Collected data entries
--
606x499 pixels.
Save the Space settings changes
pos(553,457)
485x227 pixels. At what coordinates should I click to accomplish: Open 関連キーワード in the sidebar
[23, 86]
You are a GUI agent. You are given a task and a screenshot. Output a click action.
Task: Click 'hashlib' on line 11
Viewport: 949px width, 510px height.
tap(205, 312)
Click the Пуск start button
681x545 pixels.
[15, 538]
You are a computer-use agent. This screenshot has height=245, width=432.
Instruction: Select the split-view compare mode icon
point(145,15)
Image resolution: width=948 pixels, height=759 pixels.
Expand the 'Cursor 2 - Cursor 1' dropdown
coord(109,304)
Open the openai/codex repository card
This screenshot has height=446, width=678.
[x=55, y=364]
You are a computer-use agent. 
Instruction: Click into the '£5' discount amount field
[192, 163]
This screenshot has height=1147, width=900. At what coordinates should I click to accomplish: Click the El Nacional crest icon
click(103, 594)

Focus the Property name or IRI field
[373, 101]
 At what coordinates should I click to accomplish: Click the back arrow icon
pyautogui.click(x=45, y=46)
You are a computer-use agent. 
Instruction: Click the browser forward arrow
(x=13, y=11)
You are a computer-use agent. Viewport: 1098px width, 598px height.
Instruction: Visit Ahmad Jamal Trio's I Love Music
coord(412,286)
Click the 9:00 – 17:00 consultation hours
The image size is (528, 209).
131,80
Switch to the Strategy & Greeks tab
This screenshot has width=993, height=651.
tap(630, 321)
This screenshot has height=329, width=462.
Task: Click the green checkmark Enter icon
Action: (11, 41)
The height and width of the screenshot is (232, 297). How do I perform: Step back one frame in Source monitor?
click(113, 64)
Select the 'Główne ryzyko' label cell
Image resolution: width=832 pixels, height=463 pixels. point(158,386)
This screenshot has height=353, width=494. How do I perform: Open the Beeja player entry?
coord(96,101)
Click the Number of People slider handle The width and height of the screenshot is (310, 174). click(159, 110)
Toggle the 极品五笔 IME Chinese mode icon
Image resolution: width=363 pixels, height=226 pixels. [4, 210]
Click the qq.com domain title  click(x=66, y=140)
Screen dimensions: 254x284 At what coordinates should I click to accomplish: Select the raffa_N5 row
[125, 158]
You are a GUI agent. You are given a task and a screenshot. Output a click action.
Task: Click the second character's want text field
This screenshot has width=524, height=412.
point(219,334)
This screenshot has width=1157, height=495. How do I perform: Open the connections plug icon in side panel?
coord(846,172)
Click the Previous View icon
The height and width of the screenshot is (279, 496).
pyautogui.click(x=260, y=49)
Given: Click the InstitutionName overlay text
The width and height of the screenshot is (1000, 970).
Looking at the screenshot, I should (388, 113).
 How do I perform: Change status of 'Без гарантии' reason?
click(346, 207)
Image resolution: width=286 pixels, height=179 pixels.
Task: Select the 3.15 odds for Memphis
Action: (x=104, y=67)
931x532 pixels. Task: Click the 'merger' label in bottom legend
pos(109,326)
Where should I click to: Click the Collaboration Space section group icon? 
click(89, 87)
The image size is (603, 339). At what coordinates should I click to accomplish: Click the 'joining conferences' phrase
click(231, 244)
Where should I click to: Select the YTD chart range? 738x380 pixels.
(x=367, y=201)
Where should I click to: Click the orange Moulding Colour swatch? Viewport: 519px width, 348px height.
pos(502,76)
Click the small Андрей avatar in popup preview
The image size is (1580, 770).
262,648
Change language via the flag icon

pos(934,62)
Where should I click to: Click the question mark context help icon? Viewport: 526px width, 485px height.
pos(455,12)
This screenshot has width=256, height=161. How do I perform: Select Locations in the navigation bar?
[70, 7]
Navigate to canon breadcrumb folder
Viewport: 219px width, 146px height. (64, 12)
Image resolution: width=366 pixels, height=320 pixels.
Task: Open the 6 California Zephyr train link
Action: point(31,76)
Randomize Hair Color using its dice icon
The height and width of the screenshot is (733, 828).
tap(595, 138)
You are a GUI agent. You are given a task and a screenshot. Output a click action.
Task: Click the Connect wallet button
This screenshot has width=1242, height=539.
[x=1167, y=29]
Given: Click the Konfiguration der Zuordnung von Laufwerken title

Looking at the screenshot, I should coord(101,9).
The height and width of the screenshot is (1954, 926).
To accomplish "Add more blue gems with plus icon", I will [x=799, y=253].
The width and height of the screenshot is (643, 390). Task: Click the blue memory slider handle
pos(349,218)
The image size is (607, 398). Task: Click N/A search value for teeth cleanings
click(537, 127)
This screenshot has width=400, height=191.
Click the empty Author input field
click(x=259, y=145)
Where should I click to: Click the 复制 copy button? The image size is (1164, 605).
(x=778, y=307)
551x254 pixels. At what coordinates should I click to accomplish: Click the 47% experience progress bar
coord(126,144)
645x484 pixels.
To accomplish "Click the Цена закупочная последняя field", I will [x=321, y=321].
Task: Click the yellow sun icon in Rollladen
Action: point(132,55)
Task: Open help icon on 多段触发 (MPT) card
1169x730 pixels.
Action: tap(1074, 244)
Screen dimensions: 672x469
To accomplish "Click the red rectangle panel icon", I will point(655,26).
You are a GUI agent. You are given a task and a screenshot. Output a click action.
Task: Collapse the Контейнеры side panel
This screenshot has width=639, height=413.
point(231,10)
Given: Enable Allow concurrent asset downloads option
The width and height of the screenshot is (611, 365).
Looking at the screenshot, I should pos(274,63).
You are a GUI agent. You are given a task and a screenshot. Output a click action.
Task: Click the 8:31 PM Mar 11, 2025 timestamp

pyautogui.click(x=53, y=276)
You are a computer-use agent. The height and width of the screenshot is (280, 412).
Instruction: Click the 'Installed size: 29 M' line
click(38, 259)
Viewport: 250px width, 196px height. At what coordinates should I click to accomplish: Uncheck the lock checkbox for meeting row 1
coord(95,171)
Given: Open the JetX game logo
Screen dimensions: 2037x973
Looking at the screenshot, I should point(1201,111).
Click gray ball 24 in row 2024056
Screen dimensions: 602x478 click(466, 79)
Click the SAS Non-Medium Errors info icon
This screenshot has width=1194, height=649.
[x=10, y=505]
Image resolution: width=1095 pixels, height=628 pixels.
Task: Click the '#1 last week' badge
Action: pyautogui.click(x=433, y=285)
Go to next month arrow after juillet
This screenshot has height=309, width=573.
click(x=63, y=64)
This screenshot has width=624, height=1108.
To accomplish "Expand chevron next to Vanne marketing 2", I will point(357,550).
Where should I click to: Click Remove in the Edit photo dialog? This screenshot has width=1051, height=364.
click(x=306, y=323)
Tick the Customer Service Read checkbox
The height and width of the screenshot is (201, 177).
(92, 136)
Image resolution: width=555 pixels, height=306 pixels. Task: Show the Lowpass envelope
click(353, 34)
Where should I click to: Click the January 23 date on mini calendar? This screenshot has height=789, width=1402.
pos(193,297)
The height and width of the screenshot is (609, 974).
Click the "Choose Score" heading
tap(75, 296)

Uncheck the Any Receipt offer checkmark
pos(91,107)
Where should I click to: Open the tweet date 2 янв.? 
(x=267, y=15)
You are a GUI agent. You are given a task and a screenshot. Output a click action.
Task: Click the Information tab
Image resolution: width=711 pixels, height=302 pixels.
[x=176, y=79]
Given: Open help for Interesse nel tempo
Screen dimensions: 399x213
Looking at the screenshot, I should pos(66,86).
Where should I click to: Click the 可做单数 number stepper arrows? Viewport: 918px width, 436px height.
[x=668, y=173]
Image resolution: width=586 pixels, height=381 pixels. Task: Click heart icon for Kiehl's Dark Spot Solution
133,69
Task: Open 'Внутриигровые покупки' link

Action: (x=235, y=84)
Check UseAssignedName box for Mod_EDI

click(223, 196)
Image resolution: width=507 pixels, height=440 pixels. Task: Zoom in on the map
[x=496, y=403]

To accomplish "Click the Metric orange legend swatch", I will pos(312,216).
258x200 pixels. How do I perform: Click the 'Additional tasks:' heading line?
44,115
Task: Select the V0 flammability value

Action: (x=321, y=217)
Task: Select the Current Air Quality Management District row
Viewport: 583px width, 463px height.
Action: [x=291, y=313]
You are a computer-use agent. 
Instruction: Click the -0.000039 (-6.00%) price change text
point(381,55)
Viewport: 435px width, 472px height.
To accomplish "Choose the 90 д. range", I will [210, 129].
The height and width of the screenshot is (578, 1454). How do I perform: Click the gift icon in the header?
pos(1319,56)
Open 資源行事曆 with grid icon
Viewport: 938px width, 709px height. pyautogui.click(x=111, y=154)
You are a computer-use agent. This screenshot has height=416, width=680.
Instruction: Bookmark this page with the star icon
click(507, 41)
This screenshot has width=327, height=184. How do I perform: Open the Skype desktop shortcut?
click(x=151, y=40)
--
*Problem to work on*:
The answer should be a single number giving how many lines in the records hold the word "computer".

*Solved exercise*:
7